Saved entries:

◆ ◆ ◆

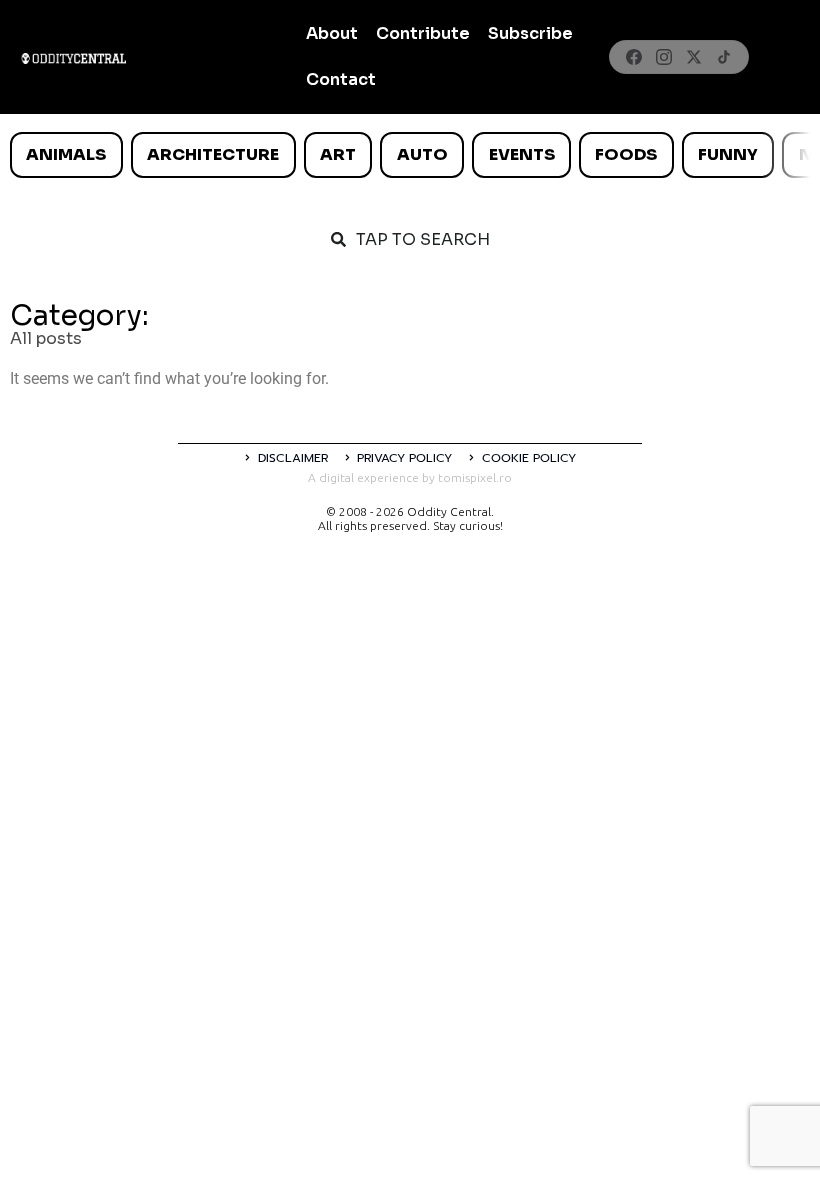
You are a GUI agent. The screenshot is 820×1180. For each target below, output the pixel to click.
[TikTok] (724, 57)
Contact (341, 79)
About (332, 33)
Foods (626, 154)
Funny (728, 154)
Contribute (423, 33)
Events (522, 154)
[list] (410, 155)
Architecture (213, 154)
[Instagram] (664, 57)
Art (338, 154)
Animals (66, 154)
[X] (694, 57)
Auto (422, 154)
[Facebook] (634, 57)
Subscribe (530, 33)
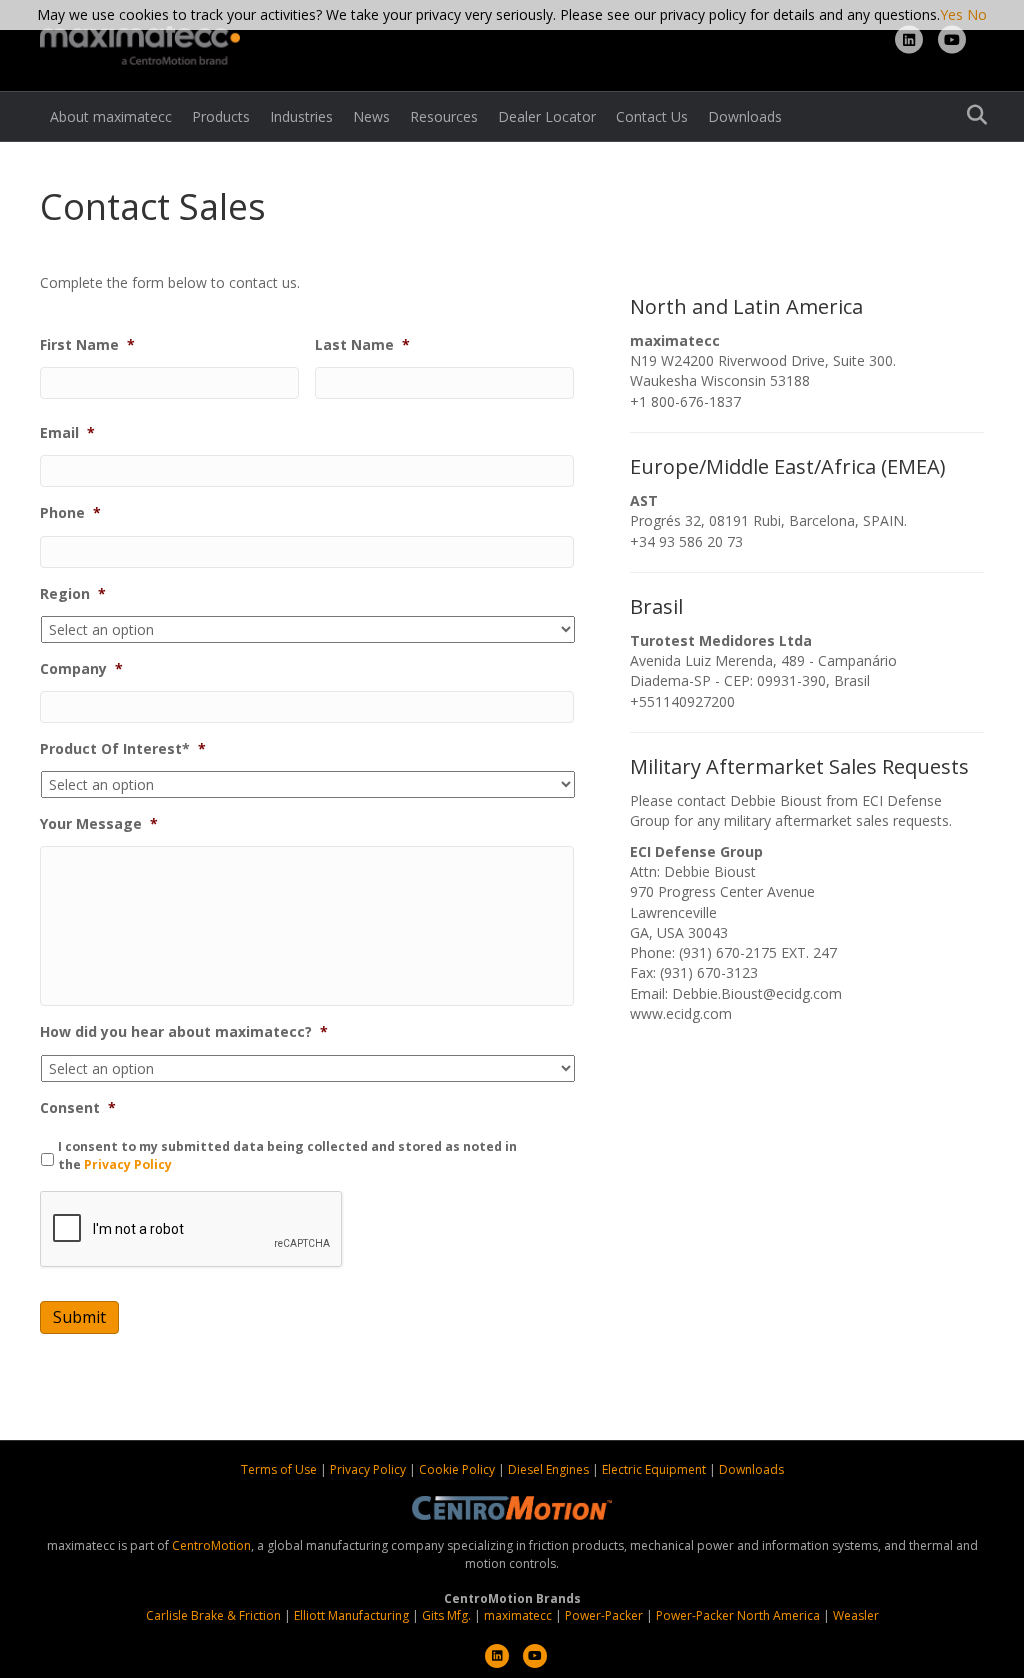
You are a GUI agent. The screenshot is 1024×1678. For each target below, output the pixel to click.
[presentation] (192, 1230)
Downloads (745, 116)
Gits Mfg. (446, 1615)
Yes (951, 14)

◆ ◆ ◆

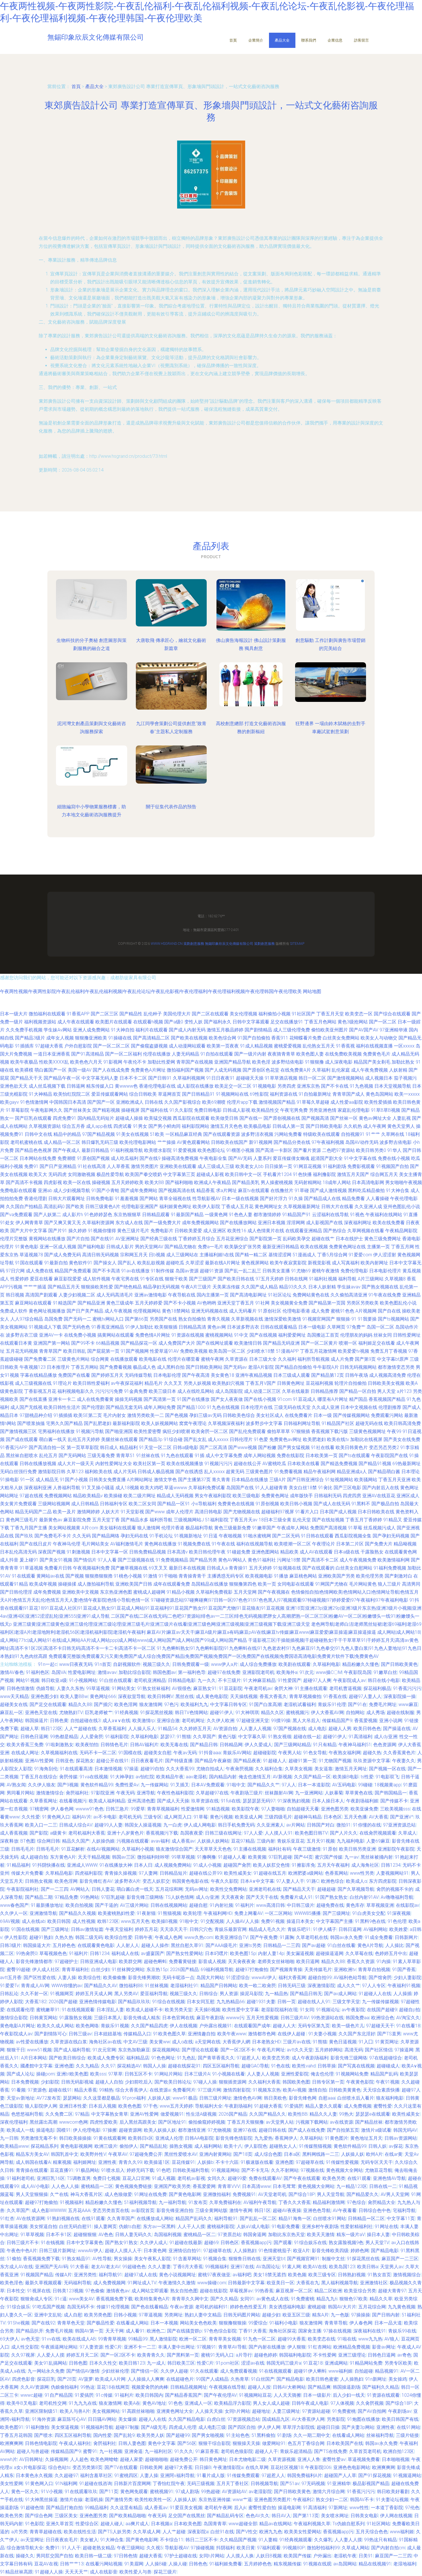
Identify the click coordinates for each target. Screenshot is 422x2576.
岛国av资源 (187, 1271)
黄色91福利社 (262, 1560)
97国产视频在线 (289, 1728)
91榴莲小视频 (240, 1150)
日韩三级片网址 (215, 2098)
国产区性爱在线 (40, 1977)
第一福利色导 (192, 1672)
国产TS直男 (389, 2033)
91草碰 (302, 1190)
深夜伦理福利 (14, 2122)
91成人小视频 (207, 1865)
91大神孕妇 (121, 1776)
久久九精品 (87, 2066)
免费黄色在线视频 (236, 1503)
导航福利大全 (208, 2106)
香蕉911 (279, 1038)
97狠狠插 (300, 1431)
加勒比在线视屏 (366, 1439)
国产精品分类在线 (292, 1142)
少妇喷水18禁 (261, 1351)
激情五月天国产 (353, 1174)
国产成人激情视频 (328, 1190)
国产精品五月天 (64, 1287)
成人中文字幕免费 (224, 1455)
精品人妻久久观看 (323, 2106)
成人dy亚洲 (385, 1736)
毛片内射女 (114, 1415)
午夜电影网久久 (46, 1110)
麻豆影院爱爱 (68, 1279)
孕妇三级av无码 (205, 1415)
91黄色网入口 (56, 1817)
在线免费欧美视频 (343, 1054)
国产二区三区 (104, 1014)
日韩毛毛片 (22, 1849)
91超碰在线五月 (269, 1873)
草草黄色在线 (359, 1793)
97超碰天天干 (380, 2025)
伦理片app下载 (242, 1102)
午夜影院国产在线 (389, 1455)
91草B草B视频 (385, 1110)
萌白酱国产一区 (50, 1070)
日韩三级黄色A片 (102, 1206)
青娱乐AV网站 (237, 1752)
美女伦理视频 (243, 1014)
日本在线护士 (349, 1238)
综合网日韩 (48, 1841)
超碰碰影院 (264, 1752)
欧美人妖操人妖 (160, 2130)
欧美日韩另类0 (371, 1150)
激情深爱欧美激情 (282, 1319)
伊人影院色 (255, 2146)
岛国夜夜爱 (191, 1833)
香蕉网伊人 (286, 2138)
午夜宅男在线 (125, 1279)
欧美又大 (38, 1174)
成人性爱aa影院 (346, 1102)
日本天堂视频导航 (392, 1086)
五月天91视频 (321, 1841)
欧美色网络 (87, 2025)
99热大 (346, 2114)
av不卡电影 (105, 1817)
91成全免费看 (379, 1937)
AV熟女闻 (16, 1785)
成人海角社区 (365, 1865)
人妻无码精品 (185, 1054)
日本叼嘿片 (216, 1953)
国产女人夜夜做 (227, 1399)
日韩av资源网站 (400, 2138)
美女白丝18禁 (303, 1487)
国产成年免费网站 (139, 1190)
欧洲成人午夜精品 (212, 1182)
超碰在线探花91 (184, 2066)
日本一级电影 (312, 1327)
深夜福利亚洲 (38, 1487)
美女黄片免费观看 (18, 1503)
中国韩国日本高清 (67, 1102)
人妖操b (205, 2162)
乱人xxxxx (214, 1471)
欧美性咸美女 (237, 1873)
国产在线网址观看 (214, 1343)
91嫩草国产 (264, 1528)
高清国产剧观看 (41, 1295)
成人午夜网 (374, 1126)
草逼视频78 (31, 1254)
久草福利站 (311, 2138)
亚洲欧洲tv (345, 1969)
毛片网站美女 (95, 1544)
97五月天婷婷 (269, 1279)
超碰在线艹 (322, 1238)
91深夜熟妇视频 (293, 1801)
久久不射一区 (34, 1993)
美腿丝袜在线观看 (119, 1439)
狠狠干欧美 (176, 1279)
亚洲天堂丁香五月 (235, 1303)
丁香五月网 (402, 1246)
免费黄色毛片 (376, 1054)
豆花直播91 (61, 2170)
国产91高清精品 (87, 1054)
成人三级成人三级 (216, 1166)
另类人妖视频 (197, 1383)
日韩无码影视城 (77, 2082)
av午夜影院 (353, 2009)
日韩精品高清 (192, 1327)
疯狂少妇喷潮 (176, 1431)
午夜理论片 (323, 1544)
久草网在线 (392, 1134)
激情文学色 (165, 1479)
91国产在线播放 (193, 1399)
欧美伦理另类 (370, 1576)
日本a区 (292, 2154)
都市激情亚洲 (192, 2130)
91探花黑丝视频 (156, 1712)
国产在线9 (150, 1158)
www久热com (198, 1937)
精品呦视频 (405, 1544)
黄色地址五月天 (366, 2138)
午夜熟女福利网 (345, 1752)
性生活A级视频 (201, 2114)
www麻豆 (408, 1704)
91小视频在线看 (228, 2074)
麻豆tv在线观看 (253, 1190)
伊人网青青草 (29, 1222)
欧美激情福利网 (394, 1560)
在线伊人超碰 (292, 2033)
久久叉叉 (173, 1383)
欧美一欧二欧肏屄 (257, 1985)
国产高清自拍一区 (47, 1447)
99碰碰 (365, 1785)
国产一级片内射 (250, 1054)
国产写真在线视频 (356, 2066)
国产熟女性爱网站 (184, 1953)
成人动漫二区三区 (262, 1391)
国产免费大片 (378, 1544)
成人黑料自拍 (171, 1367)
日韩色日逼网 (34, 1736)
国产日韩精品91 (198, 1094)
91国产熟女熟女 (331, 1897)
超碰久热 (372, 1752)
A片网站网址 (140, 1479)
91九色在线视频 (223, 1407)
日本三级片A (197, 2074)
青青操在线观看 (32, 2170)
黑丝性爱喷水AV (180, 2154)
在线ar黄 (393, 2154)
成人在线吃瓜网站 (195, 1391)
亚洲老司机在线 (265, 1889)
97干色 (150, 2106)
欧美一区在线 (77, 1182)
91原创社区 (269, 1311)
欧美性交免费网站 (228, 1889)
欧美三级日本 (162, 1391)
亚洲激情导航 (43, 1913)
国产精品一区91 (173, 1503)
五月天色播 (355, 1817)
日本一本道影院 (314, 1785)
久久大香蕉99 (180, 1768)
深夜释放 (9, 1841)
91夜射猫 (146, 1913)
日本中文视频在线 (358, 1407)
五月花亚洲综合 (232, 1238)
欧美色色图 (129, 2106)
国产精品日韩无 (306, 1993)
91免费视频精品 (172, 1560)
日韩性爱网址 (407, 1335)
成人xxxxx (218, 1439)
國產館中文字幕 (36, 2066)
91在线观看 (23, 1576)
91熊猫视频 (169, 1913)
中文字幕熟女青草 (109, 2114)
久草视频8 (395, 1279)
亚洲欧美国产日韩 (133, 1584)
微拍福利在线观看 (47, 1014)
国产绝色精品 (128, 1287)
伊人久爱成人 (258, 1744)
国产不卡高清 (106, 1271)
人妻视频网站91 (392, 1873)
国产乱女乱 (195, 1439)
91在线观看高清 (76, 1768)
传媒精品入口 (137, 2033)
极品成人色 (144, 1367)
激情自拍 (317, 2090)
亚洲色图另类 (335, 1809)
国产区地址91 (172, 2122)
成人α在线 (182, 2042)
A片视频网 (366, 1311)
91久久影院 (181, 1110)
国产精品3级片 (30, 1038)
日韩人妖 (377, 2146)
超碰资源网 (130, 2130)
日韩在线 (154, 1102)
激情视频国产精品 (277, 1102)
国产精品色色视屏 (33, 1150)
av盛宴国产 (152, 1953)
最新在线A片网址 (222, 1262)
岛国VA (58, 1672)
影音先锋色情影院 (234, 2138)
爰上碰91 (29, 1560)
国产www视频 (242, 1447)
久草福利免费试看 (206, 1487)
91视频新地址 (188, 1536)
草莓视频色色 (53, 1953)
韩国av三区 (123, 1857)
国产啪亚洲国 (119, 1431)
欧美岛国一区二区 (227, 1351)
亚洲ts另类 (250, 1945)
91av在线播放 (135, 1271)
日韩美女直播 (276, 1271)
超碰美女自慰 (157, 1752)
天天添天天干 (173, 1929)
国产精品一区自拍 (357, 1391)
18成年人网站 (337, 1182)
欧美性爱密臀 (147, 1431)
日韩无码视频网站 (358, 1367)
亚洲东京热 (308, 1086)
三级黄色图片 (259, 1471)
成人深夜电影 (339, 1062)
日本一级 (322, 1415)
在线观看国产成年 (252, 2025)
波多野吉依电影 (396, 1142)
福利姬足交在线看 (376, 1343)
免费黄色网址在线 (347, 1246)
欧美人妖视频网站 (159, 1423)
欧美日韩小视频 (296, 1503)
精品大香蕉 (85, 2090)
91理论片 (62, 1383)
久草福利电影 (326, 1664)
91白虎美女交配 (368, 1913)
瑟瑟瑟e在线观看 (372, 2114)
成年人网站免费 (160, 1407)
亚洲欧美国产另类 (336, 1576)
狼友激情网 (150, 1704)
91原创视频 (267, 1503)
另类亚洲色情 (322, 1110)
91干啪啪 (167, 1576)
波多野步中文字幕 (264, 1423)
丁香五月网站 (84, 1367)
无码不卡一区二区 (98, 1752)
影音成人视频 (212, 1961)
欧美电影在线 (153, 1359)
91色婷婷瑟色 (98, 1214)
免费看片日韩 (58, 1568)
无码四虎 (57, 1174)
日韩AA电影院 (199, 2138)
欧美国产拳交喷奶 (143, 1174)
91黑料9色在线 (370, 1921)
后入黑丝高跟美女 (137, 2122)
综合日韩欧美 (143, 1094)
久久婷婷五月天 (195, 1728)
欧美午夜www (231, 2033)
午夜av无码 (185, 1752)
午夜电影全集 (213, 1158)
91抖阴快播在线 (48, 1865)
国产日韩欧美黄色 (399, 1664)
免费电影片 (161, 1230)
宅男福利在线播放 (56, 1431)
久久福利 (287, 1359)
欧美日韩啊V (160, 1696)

◆ ◆ ◆

Task to complete
Look above for the line holding "日韩AA电影院 (199, 2138)" and the line holding "欧美日韩啊V (160, 1696)", then output exactly those two lines and every line between them, nothing more.

Answer box
日韩AA电影院 (199, 2138)
欧美国产拳交喷奶 (143, 1174)
91黑料9色在线 (370, 1921)
后入黑丝高跟美女 (137, 2122)
综合日韩欧美 (143, 1094)
久久婷婷五月天 (195, 1728)
欧美午夜www (231, 2033)
午夜av无码 (185, 1752)
午夜电影全集 (213, 1158)
91抖阴快播在线 (48, 1865)
国产日韩欧美黄色 (399, 1664)
免费电影片 (161, 1230)
宅男福利在线播放 (56, 1431)
久久福利 (287, 1359)
欧美日韩啊V (160, 1696)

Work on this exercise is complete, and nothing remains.